I'm not completely sure if you believe there is a bug in Xymon, or in the Linux kernel of your RHEL system ... But I have a few comments.
On Tue, Feb 10, 2009 at 07:35:24AM +0000, Flyzone Micky wrote:
Well...We think it's a big bug, where 'we' is me and RedHat support. Of course I'm speaking of Linux and not about the Solaris bug, and my kernel parameter are ok.
I moved from a rhel4.5 with kernel 2.6.9-55 to a rhel5.3 with kernel 2.6.18-128 with bonding (active-passive) gigabit ethernet, and nfs files storing the xymon data in a Veritas cluster. The xymon server get 3000 hosts and about 17093 status messages. The problem is...the timeout, the hobbit status page go in green, the pages sometimes are slow to be read or give a "Status not available"
3000 hosts is a fairly large setup. I assume you're doing data collection for graphs for all of these servers, and that you're running version 4.2.x of Xymon.
I would guess that your problems - at least in part - stem from the amount of I/O you're doing for updating all of the RRD-files. I know from personal experience that heavy disk I/O can cause network connections in Xymon to time out.

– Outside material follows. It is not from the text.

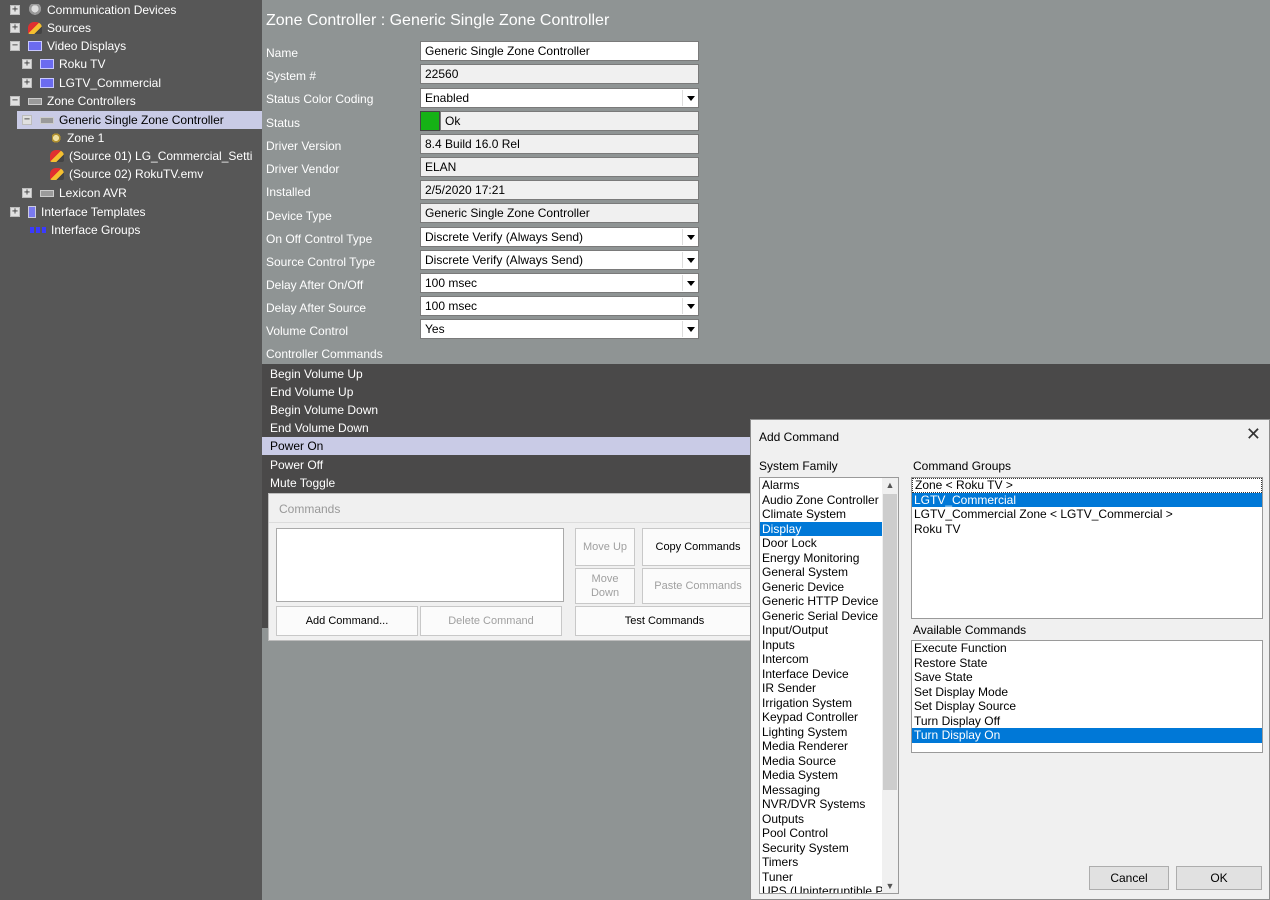  I want to click on paste-commands-button: Paste Commands, so click(698, 586).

Having your data on a network-filesystem is different from what I've tried, but it could make this problem worse - because the I/O is now entirely handled by the Linux kernel, whereas with a local disk for storage at least some of the I/O is handled by the disk controller.
What you could try - at least for a short period - would be to stop the [rrdstatus] and [rrddata] tasks in hobbitlaunch.cfg. This stops data from being collected into the graphs, but it will also reduce your disk I/O to practially nil. If your system then starts behaving properly, then we need to look at reducing the load from your RRD updates (I have a couple of suggestions). If the problem persists, then some other explanation must be found.

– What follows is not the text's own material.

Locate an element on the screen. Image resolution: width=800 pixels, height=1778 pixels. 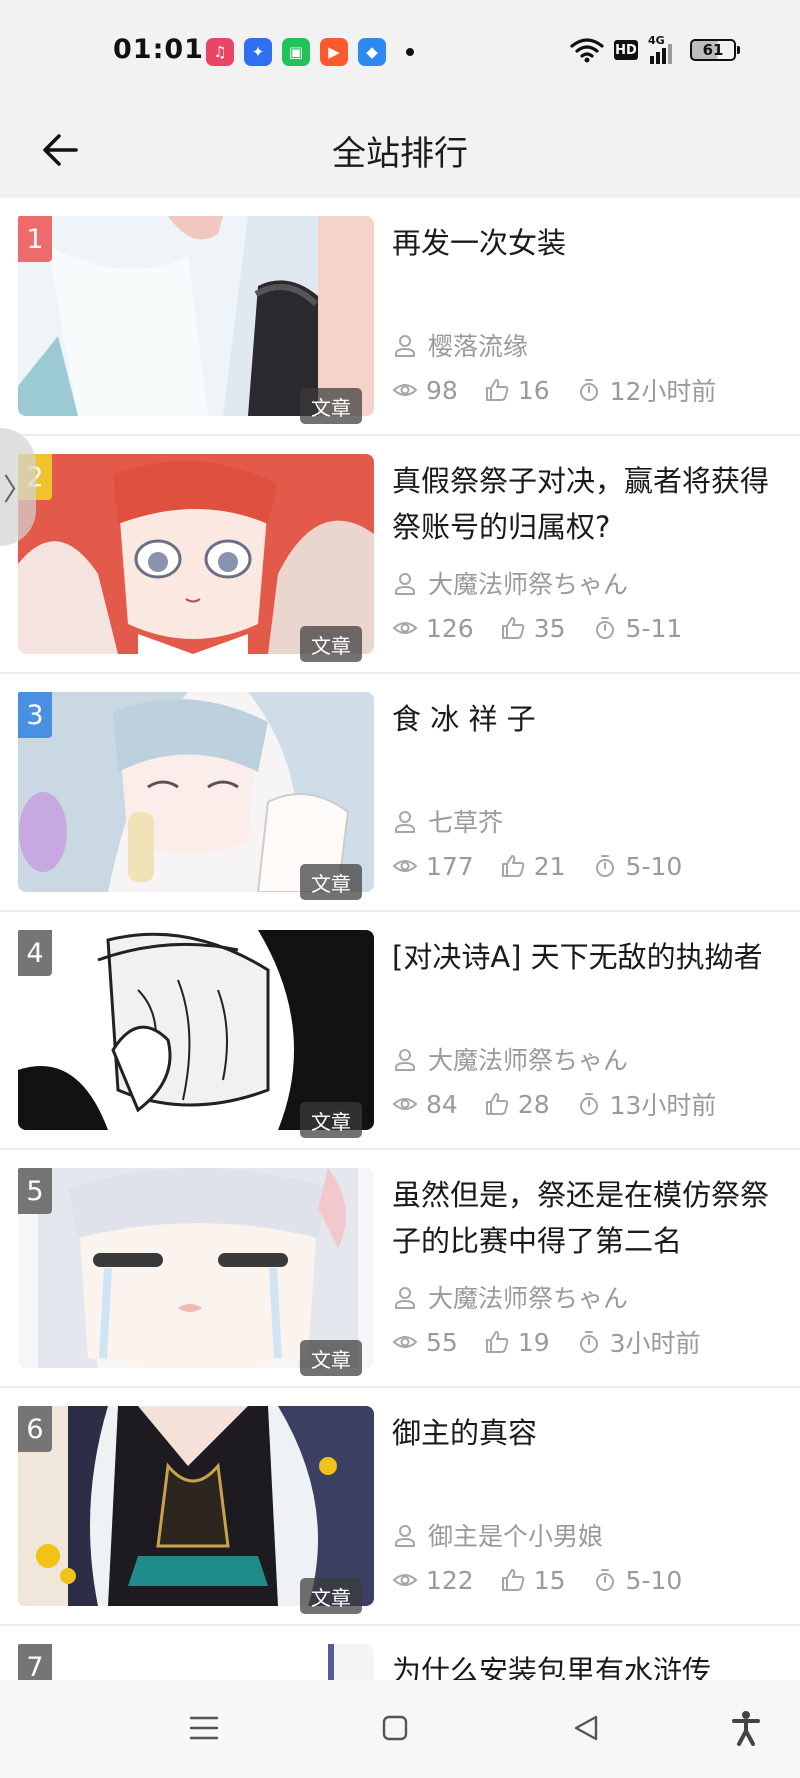
accessibility-icon is located at coordinates (746, 1728).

Speaking with Redhat premium support, I sent them a trace of the error (about 40MB gzip...) and for them the cause is a bug in the thread management cause in the RHEL5 is not more possible to use the old POSIX implementation of threading, but needs to use just the Linux Threading "version". Of course I have lost some of the sentences....sorry but I'm not a programmer.
I don't know how the change in "POSIX threading" plays into this. Hobbit is not a threaded application, it is plain and simple single-task application all the way through. It may have some meaning in relation to NFS.
Regards, Henrik